Computer-assisted retrosynthesis planning has existed for decades. What's changed recently is that the tools have become practical enough to use routinely, rather than as a last resort after the chemist is already stuck.

How Retrosynthesis Planning Actually Works

The problem in retrosynthesis is straightforward to state and hard to solve: given a target molecule, identify a sequence of known chemical reactions that can build it from available starting materials. Working backwards from the target, you break bonds according to known transforms — a Suzuki coupling, an amide bond formation, a reductive amination — until you reach commercially available precursors. Each step in the retrosynthetic tree represents a reaction that needs to work with the specific substitution pattern of your actual molecule, not just the generic transform.

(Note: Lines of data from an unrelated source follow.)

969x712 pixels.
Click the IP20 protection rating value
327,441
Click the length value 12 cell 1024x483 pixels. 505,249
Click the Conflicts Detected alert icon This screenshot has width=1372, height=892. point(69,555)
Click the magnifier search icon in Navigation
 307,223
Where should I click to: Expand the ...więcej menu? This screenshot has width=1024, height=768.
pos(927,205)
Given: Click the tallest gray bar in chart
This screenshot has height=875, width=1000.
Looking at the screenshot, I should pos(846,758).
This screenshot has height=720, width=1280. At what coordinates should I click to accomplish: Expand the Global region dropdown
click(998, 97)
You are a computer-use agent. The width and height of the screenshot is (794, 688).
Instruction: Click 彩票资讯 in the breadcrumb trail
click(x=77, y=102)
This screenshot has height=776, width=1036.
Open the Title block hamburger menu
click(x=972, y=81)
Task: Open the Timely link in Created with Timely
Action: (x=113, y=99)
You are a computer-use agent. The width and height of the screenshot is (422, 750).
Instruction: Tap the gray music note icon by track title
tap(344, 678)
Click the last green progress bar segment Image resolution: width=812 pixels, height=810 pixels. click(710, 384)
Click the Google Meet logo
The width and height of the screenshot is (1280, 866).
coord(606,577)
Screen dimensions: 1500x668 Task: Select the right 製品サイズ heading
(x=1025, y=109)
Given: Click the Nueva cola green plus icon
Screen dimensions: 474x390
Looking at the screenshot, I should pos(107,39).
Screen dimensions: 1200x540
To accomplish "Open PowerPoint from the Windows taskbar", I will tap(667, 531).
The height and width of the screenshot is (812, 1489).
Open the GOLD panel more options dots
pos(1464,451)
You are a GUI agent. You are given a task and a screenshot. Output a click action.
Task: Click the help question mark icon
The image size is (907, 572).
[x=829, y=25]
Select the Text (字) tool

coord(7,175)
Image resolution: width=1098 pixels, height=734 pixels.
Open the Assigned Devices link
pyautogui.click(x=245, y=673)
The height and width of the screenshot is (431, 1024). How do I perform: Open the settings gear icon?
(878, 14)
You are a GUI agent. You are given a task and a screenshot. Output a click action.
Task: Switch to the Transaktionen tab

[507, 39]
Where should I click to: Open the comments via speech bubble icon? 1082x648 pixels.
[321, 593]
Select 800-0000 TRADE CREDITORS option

Modern AI retrosynthesis tools are trained on millions of published reactions from the chemical literature and patent databases. The model learns which bond disconnections are most likely to succeed based on the substrate, which reaction conditions are typically required, and what functional group incompatibilities to avoid. Given a target structure, it generates a ranked list of retrosynthetic routes, estimates the number of steps for each, and flags potential problem areas.

The output is a tree of proposed routes, not a single answer. The chemist still decides which route to attempt based on reagent cost, step count, yield expectations at each step, and practical considerations like whether any intermediate requires chromatographic purification that would be impractical at scale. The tool narrows the search space from effectively infinite to manageable.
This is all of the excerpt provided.